Check Your Speed Often
It’s a good idea to check your Internet speed frequently, perhaps monthly. You can do this by going to Google.com and searching on the words speed test. Then click on the blue speed check button provided by the Google search results.
Choosing DSL or Cable — Consider Your Home Wiring
Something nice about DSL service is that it’s delivered to and through the home using the existing telephone wires. If you have phone jacks throughout the home, that means you’ll have more options for placing the DSL modem.
Some homes have good placement of cable tv jacks. If you have a cable tv jack in a location that’s convenient for a cable modem, that might be a good choice for you.
If you’re planning on using WiFi, then placement of the modem isn’t as important.
When you rent equipment from your Internet provider, you are entitled to periodic upgrades and replacements for older equipment. If you purchase your own DSL or Cable modem, the service provider may not be able to do thorough diagnostics, testing, and remote support as they would if the equipment was something they are familiar with, and the rental qualifies you for support. To get help with your own equipment, there could be an additional charge from the company, or an independent consultant.
Size of Home
For a large home, you may end up wanting to get some equipment for a mesh network. You would still use the main modem from your service provider, but you would then plug-in a primary WiFi base unit as your primary home WiFi network controller.

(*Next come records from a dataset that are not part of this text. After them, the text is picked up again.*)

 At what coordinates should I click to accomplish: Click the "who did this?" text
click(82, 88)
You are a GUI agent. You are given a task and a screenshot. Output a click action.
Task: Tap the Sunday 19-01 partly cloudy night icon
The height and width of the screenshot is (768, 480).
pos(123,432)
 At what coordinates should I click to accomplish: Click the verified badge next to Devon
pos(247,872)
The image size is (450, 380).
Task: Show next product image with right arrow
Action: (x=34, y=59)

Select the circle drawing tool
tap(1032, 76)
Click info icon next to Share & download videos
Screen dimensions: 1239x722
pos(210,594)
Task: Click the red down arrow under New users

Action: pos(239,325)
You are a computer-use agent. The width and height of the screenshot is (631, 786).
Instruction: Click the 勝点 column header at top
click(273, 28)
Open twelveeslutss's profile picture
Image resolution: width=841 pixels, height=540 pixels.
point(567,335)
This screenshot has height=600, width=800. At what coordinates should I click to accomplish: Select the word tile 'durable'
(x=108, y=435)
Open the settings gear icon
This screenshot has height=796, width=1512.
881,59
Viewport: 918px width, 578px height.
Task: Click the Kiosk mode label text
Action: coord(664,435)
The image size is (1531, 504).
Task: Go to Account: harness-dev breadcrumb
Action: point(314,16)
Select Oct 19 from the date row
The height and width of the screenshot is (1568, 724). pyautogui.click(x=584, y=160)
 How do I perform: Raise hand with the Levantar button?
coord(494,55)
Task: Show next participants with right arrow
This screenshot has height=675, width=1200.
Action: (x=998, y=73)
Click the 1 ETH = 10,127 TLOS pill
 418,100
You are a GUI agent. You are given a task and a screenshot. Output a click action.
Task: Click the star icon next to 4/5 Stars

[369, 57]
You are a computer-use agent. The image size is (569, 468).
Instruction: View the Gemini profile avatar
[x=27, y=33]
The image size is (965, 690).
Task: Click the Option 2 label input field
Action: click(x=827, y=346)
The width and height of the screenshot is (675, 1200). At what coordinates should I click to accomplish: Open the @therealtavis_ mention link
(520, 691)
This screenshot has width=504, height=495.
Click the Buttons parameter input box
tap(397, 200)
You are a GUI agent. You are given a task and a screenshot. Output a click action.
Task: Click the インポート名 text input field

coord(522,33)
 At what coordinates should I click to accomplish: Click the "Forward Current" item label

So, basically, you would not be using the WiFi signal from the provider’s router, but instead from the mesh equipment. An example is Google WiFi, NEST WiFi, or EERO WiFi. [View Examples] These generally cost $200 to $300 for a 3-unit set. All of your devices connected to this mesh network would be able to communicate with a shared printer or other shared network device. Your devices would intelligently connect to the nearest WiFi hotspot with the best signal. To your device, they would all appear to be the same network. This is similar to what might be at a hotel or college campus.
This document was originally posted on 7 Mar 2022.
On 28 Mar 2022, two sections were added to the top. One section on Cost, Reliability, Service, and Speed summarized these key features as they relate to making a decision about what Internet service provider to choose. Another section of the document covers Bundling of Services.